Multi-scale Local Hurst Exponent (m): Approximates the power-law exponent in the LPPLS model.
A rough local proxy for the exponent m is computed on five different lookback periods (default: 5, 14, 30, 70, 140 bars) using the relation:
local H ≈ (log(range) − log(ATR)) / log(period)
The average of these five values serves as a dynamic estimate of the bubble's "super-exponentiality" (persistent trending behavior when H > 0.5).
Log-Periodic Oscillation Term:
C1 × t^H × (1 + C2 × cos(ω × log(t) + φ))
where t is distance from an arbitrary recent reference point. This introduces the characteristic log-periodic "ripples" that accelerate as the hypothetical critical time approaches.
DSI Hurst (0–100 oscillator):
The raw LPPLS-inspired series is dynamically scaled over a 100-bar lookback into a bounded 0–100 range (similar to a stochastic or RSI).
≈ 50 → neutral / random-walk regime
87 → extreme super-exponential + log-periodic pressure (potential positive bubble / end-of-rally critical point)
< 13 → extreme anti-persistent pressure (potential negative bubble / end-of-bear critical point)

Visual Elements

Red line: DSI Hurst oscillator (0–100)
Horizontal lines at 13, 50, 87
Bar coloring: fuchsia when DSI > 87 (bubble warning), yellow when DSI ≈ 0 (extreme tightening)
Circle shapes at the top → potential critical point (DSI extreme + Hurst consistent across scales + ongoing log-periodic ripples) — analogous to Sornette's "financial earthquake" warning
Circle shapes at the bottom → potential critical pullback / regime shift in the opposite direction

Usage

High DSI Hurst (especially > 87) with confirming circle → increasing probability of an imminent regime change (often a crash after a bubble).
Low DSI Hurst (especially < 13) with confirming circle → potential sharp rebound after a negative bubble.
The indicator works on any timeframe and asset class (stocks, indices, crypto, forex) where herding and positive-feedback dynamics can appear.

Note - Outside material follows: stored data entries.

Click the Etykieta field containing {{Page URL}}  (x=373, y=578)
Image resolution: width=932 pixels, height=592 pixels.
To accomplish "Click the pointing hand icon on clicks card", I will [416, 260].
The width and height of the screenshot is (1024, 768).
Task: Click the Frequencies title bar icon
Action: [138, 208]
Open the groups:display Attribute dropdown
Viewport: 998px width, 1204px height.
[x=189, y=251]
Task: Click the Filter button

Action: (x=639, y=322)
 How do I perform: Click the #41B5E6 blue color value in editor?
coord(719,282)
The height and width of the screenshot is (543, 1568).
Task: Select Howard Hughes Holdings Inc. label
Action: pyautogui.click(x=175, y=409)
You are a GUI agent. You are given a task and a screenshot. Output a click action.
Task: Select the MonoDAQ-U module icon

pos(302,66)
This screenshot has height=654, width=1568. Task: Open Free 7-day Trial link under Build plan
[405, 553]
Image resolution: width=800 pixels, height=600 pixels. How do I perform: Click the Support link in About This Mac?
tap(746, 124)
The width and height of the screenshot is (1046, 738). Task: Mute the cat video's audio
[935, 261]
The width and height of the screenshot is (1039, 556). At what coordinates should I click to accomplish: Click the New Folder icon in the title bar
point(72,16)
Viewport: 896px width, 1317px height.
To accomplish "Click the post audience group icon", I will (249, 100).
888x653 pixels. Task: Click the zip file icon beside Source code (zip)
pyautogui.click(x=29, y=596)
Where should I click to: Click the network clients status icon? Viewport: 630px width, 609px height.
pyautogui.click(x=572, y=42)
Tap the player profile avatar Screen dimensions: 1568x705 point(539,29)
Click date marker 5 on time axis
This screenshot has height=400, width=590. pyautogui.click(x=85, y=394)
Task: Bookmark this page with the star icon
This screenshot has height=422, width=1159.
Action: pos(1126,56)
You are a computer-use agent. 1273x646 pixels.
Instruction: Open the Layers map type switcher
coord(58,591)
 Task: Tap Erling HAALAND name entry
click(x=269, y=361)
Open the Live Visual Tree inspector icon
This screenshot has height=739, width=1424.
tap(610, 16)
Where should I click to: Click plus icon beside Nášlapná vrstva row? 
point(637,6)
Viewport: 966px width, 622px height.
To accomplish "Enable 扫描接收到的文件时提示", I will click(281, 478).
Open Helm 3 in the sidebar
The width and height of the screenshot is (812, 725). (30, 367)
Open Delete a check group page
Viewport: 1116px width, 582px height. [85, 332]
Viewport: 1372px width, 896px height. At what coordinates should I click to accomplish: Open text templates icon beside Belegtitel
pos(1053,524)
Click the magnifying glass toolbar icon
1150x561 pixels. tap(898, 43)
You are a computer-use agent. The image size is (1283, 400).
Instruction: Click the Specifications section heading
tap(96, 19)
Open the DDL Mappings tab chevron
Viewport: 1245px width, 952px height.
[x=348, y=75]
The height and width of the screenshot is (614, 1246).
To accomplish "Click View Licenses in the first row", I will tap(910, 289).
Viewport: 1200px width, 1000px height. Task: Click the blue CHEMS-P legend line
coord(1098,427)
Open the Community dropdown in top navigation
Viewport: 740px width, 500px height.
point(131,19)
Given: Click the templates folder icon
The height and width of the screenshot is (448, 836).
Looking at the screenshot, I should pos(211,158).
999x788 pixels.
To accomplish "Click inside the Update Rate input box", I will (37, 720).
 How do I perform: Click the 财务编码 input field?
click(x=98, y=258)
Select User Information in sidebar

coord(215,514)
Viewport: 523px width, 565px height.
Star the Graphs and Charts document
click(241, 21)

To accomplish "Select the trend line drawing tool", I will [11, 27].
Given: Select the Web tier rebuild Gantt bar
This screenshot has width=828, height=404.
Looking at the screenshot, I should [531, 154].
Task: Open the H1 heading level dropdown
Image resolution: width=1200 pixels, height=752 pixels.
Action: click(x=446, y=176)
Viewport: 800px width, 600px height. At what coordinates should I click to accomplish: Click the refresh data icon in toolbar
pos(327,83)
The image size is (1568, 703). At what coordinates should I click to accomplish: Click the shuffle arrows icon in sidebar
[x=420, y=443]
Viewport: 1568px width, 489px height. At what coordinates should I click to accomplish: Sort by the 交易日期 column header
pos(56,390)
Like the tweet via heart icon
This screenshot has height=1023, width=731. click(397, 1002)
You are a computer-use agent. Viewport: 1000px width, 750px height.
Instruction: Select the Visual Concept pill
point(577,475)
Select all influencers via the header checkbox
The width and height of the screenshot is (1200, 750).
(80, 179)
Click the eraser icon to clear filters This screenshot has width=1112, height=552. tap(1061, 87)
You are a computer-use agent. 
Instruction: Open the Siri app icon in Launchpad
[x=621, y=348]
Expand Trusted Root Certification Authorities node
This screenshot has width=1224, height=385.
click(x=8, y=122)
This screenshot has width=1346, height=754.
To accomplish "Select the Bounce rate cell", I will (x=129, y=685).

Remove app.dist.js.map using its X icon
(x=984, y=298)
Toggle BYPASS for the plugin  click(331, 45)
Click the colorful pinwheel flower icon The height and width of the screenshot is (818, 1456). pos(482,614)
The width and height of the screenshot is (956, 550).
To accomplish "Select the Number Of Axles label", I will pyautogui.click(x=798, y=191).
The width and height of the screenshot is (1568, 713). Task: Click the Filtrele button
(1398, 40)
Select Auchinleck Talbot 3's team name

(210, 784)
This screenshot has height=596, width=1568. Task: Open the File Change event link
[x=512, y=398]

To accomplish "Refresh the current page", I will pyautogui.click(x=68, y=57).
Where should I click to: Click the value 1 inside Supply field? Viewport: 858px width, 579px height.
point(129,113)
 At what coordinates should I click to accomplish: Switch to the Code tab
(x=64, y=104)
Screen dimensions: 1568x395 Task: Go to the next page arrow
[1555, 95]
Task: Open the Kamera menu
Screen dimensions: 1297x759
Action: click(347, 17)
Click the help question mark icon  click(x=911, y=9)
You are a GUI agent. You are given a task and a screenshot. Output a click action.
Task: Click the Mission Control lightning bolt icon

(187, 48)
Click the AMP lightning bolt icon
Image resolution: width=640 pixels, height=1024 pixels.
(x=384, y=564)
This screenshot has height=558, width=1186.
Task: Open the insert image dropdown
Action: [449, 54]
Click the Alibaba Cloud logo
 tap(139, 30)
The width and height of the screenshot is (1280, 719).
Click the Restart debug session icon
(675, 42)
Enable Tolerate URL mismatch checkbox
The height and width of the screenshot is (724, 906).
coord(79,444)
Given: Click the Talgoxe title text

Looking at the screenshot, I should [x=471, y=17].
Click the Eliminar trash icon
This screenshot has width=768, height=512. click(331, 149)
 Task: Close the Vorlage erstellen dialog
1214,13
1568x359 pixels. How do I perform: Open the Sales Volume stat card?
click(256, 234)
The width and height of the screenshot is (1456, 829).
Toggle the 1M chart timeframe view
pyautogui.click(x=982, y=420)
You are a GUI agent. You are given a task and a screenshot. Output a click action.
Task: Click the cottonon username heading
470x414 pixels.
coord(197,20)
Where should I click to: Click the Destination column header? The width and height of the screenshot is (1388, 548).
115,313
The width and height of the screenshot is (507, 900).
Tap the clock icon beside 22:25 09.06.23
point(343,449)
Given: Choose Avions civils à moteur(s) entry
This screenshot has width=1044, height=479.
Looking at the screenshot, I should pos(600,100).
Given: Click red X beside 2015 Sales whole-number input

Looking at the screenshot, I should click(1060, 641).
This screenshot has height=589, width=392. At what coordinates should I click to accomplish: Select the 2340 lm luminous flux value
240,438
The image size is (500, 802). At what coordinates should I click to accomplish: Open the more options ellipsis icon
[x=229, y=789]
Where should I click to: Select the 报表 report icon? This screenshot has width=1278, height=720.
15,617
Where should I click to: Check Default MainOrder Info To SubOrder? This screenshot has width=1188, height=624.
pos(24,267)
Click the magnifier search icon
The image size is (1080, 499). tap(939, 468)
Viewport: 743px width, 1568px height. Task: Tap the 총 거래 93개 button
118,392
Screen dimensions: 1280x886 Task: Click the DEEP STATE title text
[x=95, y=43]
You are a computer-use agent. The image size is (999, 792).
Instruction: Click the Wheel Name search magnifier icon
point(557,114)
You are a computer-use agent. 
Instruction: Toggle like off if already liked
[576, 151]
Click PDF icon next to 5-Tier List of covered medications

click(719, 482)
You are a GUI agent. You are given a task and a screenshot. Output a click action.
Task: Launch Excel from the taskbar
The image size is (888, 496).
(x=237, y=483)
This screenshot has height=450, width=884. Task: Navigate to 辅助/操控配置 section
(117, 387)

*Default values (periods) optimized for SPX.

Notes

This is an interpretation of Sornette's LPPLS theory adapted for Pine Script limitations. It does not perform full nonlinear LPPLS calibration (which requires heavy optimization and is used in academic confidence/trust indicators). It captures the spirit: multi-scale persistence + log-periodic component → early warning of critical transitions.
Combine with price action, volume, fundamentals or any other form of analysis, and risk management.
No indicator predicts crashes with certainty — it only highlights periods where the market structure resembles the pre-crisis patterns repeatedly documented in Sornette's research (1987, 2000, 2008, 2015 China, Bitcoin, etc.).